The Reserve Bank of India (RBI) is in favour of tightening the external commercial borrowing (ECB) regime norms further, as capital inflows show no signs of slowing down. The central bank has asked the government to impose fresh restrictions on borrowings through the automatic route.

It has asked the finance ministry to explore the possibility of restricting the automatic ECB route to $20 million as against the present cap of $500 million. At present, companies seeking to raise credit abroad can tap the debt market to raise up to $500 million without any prior approval from the RBI.

Finance minister P Chidambaram has already hinted that more measures to moderate capital inflows could be on the way if inflows become unmanageable. Foreign borrowings stood at over $25 billion in 2006-07.

However, senior finance ministry officials say that although the incessant capital inflow over the past few months has been a cause of concern for the finance ministry and the central bank, such restrictions may send out the wrong signals.

By pardeepCA, Section Loans
Posted on Wed Nov 07, 2007 at 12:29:05 AM EST
"Also, the government would not like to send a signal that it is closing doors to capital if not opening new ones," an official said. The government has taken various measures to control the flow of foreign funds into the economy at the behest of the RBI this year. Now, it may like to wait and watch for a while before taking another step. In May, the government barred real estate companies from raising ECBs and setting up integrated townships.

It also lowered the ceiling on interest rates to be paid on such borrowings, making it difficult for small- and medium-sized companies to raise ECBs. In August, it placed more restrictions and disallowed rupee expenditure above $20 million. Last month, market regulator Sebi's move to restrict investments through participatory notes was also aimed at moderating inflows.
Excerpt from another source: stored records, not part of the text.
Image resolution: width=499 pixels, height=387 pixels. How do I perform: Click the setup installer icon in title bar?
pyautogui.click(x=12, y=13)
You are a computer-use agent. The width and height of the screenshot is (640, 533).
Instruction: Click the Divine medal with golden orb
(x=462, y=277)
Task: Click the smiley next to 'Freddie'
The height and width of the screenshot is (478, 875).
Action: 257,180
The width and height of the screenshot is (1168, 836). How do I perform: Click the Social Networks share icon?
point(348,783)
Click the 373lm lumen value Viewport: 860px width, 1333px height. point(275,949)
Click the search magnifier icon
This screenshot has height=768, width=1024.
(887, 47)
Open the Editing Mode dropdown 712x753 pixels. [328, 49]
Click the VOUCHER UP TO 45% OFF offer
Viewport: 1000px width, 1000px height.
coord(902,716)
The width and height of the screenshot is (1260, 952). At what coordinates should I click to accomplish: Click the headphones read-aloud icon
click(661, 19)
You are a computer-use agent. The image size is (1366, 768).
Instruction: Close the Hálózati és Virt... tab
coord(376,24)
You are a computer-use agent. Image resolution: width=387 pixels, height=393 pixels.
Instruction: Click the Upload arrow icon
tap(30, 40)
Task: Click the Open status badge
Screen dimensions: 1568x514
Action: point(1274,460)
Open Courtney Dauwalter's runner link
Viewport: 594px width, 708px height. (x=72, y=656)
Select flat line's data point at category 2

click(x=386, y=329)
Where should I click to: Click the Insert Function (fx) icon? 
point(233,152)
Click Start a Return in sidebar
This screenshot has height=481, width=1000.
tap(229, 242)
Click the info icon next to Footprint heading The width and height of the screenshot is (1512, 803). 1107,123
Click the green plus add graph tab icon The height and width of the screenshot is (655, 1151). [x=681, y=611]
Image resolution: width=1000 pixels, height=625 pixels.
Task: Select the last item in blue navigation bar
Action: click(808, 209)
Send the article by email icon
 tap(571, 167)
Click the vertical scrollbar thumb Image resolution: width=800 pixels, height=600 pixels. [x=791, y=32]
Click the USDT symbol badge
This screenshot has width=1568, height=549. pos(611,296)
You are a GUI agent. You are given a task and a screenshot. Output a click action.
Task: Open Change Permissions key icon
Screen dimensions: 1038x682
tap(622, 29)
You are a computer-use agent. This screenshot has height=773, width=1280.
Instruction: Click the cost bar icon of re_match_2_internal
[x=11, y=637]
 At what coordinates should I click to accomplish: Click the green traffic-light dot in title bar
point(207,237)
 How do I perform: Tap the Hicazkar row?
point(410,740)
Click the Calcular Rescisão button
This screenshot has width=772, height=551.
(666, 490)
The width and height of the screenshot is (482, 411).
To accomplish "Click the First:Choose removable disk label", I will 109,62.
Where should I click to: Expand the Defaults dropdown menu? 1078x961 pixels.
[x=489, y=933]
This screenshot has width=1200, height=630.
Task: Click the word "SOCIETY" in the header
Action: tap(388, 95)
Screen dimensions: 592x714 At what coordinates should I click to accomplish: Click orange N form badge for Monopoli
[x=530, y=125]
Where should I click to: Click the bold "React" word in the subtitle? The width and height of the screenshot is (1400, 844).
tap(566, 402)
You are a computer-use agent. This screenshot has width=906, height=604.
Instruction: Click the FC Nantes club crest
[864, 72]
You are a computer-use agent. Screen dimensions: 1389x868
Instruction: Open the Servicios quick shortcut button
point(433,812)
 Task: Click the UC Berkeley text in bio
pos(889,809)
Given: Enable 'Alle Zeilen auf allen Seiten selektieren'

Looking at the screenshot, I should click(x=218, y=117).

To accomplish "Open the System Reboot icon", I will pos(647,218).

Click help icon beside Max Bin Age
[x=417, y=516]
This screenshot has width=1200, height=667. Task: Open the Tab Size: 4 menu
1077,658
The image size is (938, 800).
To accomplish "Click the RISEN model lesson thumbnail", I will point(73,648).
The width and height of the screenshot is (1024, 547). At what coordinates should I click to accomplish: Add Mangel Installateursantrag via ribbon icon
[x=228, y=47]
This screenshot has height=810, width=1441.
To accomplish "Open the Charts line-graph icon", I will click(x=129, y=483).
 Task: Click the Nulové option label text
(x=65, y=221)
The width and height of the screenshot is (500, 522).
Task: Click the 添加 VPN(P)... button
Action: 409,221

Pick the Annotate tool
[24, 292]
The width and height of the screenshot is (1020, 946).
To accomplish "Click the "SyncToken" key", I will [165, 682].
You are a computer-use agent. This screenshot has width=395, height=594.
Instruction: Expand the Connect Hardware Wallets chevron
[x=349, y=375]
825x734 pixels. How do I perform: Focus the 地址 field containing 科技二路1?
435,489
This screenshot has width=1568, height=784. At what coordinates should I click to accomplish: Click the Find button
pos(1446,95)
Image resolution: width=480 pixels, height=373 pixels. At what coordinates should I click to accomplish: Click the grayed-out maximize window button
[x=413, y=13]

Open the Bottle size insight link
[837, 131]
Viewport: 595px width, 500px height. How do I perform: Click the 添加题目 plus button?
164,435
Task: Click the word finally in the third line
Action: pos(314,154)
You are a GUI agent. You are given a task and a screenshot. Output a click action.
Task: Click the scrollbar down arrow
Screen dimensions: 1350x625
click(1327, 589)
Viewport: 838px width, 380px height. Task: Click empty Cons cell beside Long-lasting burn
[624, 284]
Huge inflows of external funds are putting pressure on the economy with the rupee breaching the Rs 40-mark against the dollar. Excess dollar inflows are mopped up by the RBI in order to prevent the rupee from appreciating.

As RBI buys dollars, it injects rupees into the banking system. This surplus cash in the system is again mopped up by a sale of special securities -- a transaction called sterilisation. But this puts upward pressure on interest rates.

With exporters already facing the brunt of a rising rupee, the government cannot allow the rupee to harden against the dollar beyond a point. But sterilisation has a fiscal cost which the government has to bear in terms of the interest paid on securities issued by the central bank.

The ceiling for the market stabilisation scheme has already been raised, and now, the central bank wants more checks to in place to modulate inflows. The fund flow into the country has grown on the back of interest rate arbitrage, surging equity market and strong economic fundamentals.